# [YOUR TASKS]
1. Summarize the towing-truck post in two sentences.
2. Pick up the towing-truck post after its final line and keep writing it.

# [TEXT EXCERPT]
You can make comments here - please edit instead of
including the entire post.
You can also send comments to Eric directly.
Remember this is not a "for me this works" kind of article.
It is to give the basics on what to look for in a towing
truck.
From: eap@everest.Stanford.EDU (Eric Perozziello)
Hi Wendy,
I've put something together. It's rather long, so maybe it would
be better off in an FTP site by itself instead of being in the
regular FAQ for your newsgroup.
I don't have much info on horse trailers, so maybe someone else
can fill in the blanks for this part.
I'd be interested in feedback from other readers, esp people with
lots of horse-towing experience (since I'm not familiar with any
special concerns about this).
If you could provide your feedback (I've tried to orient it
towards the less technical folks that might likely be interested
in more information, so it's not very technical, and sometimes
a bit "handwavy". I hope this is what you wanted!)
I'd be glad to change it, or add to it. I'm sure the newsgroup
could help "mold" it into a useful document!

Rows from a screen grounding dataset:
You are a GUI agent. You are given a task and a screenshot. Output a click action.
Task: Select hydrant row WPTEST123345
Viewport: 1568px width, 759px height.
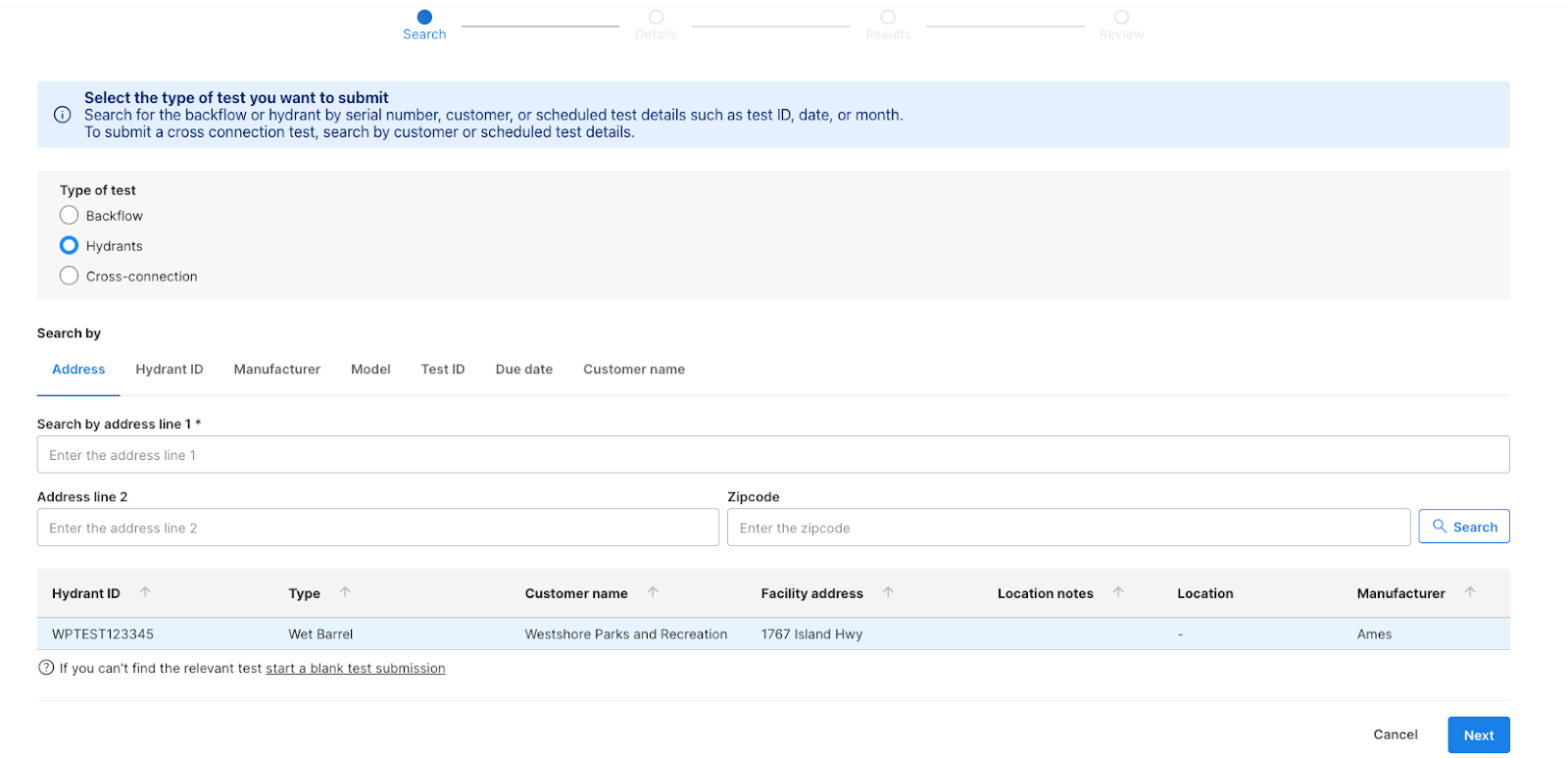click(103, 634)
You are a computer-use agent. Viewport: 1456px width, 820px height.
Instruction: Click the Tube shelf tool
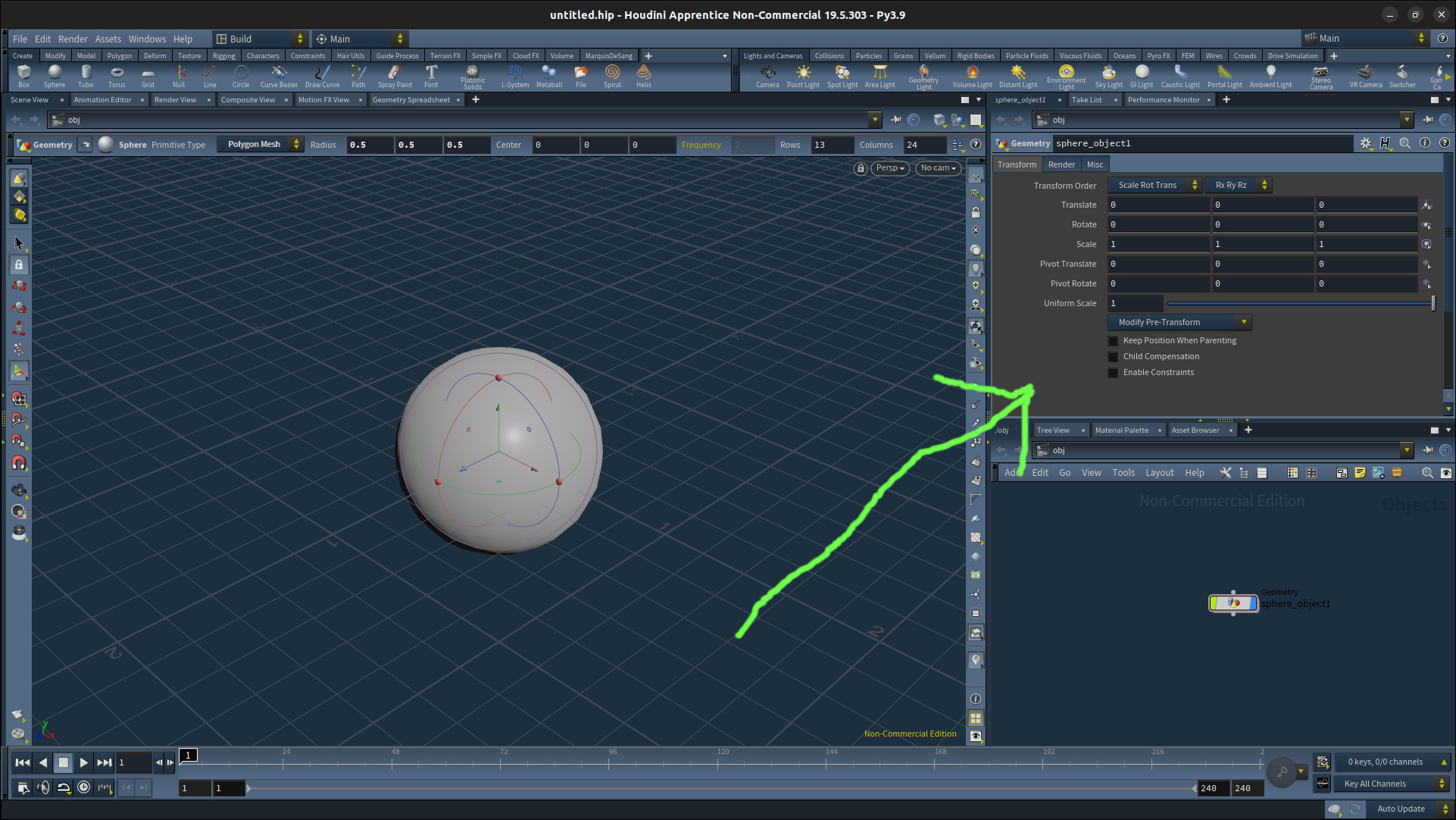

# [WRITTEN ANSWERS]
1. The towing-truck post invites comments, made either by editing instead of including the whole post or by writing to Eric directly, and states that it covers the basics of what to look for in a towing truck rather than being a "for me this works" article. In the included message, Eric Perozziello tells Wendy that the long write-up might fit better on an FTP site than in the newsgroup's regular FAQ, asks for feedback, especially from readers with lots of horse-towing experience because it has little on horse trailers, and says it is aimed at less technical readers and can be changed or expanded.

2.
Happy Trails! (Do ya'll say that over here in rec.equestrian? :^)
-Eric
Subject: Re: Trucks and Trailers
Newsgroups: rec.equestrian
Buying and operating a truck for towing
(This guide is intended for novices. Experts will recognize a bit of
handwaving :^) I've had a fair bit of general towing experience, but
only a little experience with live cargo (cows). Take these
recommendations with that in mind.
Buy New or Used?
This depends on your needs, like any other large purchase. But
keep in mind that trucks tend to last much longer than modern
cars. Also keep in mind that maintenance costs are much higher
for a truck, new or used, so be aware of what you can afford.
(For instance, my truck takes 7 quarts of oil, and 6 tires that
cost $120 each. For comparison, my car takes 4 quarts of oil
and has 4 tires that cost $30 each.)
I'll try to guess at costs, but it will vary quite a bit by
location. A new truck will run you $25,000 to $40,000 new.
A used truck can run from about $1000 to $6,000 for older ones,
on up to the price of a new one, depending on condition. Some
trends in used trucks: Expect to pay more for four-wheel-drive.
This one feature is probably the single highest resale value
enhancement. Often times, a BIGGER truck (all else equal) may sell
for less money. Generally, a 3/4-ton model will sell for more
than a 1/2-ton model, but sometimes a 1-ton model will sell for
LESS than a 3/4-ton, or even less than a 1/2-ton. The reason being
demand. A larger truck costs more to operate (and in some cases,
more to register and insure). It may be cost effective to pay more
for a smaller truck, if you don't need a big one.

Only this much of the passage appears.